二人は、そうやってずっと互いを感じあっていた。
「さて、お二人に来てもらったのは、多分予想通りです」
カインとクラウディアがモリアに来てから二十日間が過ぎた。その間にカインは魔道や魔導といった魔術についての造詣を深め、クラウディアは双性者である自分に慣れていった。そして、とうとう二人がそろってアヴェナエ医師の元呼び出される日がきた。

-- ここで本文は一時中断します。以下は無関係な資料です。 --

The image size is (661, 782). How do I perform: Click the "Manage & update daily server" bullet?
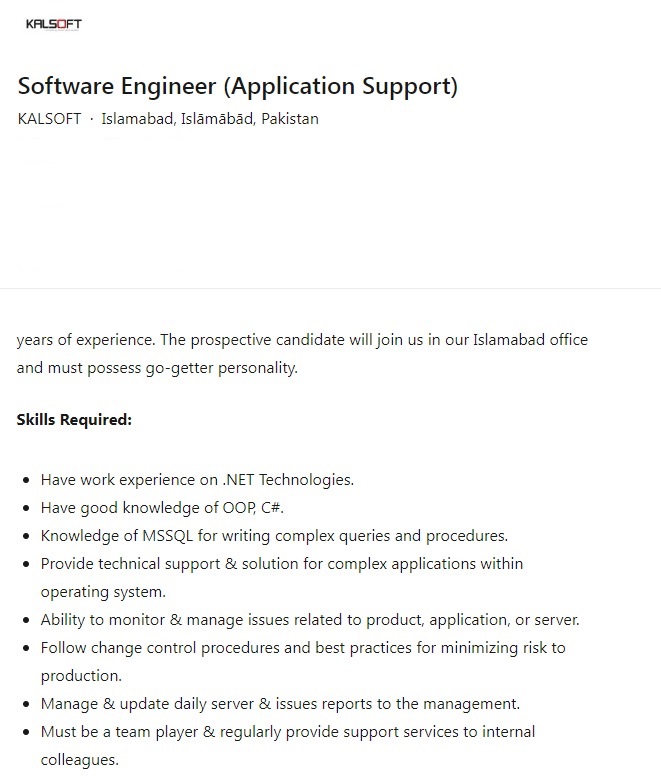pyautogui.click(x=280, y=703)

「カイン君が魔導の相に覚醒しなかったのは残念ですけれども、まあこの短期間で覚醒されていたら、逆に大問題になったでしょうからそれはそれでよしとしましょう。その「石」は差し上げますから、これからお教えた通りに認識を深めていって下さいね」
「はい」
「クラウディアさんは、よくこの短期間で双性者としての自己を確定しました。正直、予定よりも十日近く早かったわ。お疲れ様でした」
「ありがとうございます」
書類挟みをぱたんと閉じたアヴェナエ師は、あらためて二人に向き直った。
「さて、二人とも身体と心の準備はよいかしら? 一応双性者同士の性交渉について、一通りの事は教えましたけれども、実践してみないと判らないことがほとんどです。性交渉は、その通り互いの身体をつかったコミニュケーションよ。言葉で会話する時にも、表情や手振り身振りを交えるように、性交渉も、身体だけのものではないから」
「「はい」」
「最初の一週間は、二人で色々試行錯誤してみてください。その経験を元に私からアドバイスしますから。それから私も実践で色々と教えてあげます。ま、三人でというのも恥ずかしいでしょうけれど、すぐに慣れるわ」
「「え?」」
「言ったでしょう? 貴方達の性教育の実践も、私が担当するって」
いたずらっぽく微笑んだアヴェナエ医師に、カインもクラウディアも、ぽかんと口を開いてその言葉をなんとか理解しようとしている様子である。さすがにこれは二人とも想像の埒外であったようである。まあ、普通はそうであろう。いくら未経験者同士とはいえ、婚約者同士の交わりに割って入ろうというのであるから。こんな無粋な真似は普通ならばありえない。
「大人の古人というものがどれほどのものか、しっかり勉強していってね。「古人娼で城が建つ」というのは、伊達ではないってこと」
だが、魔導師であるアヴェナエ医師にとっては、そうした一般常識を通用しないようである。片目をつむった彼女は、本当に二人と関係を持つ事を楽しみにしている様子であった。